The party was initially centred on New South Wales, where its leaders were George Dibbs and William Lyne. It dominated New South Wales colonial politics before federation. It first contested the 1887 New South Wales election.

===Government, 1901–1904===
On the commencement of the Commonwealth of Australia, Governor-General-designate, The 7th Earl of Hopetoun, appointed Edmund Barton (after the Hopetoun Blunder), leader of the Protectionist Party, to head a caretaker government from 1 January 1901 until the election of a Parliament. At the first federal election in 1901, the Protectionists won 31 of the 75 seats in the House of Representatives.

Barton was able to form the Barton minority government with the support of the Labour Party led by Chris Watson, which held the balance of power with 14 seats, on the understanding that the Protectionists would implement a number of social reforms desired by Labour.
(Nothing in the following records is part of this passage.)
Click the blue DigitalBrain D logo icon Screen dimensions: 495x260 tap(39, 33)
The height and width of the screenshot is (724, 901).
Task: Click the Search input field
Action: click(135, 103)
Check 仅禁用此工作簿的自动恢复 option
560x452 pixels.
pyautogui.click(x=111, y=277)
Labour's program, however, was frequently too radical for many Protectionists, creating internal conflict between those who, like H. B. Higgins, were sympathetic to Labour, while conservatives like Allan McLean preferred to support the Free Trade Party.

On 25 August 1903, legislation to set up the High Court of Australia consisting of three judges was finally passed. Barton resigned his party leadership position on 24 September 1903 to be replaced by Deakin who then formed the first Deakin government. Then, on 5 October 1903, Deakin appointed Barton, as well as the party's Senate leader, Richard O'Connor, to be justices of the High Court, before calling the 1903 federal election for December and going into caretaker government mode. At the election, the number of seats won by the Protectionists declined to 26 while Labour's increased to 22, but Labour continued its policy of supporting a minority Deakin Protectionist government.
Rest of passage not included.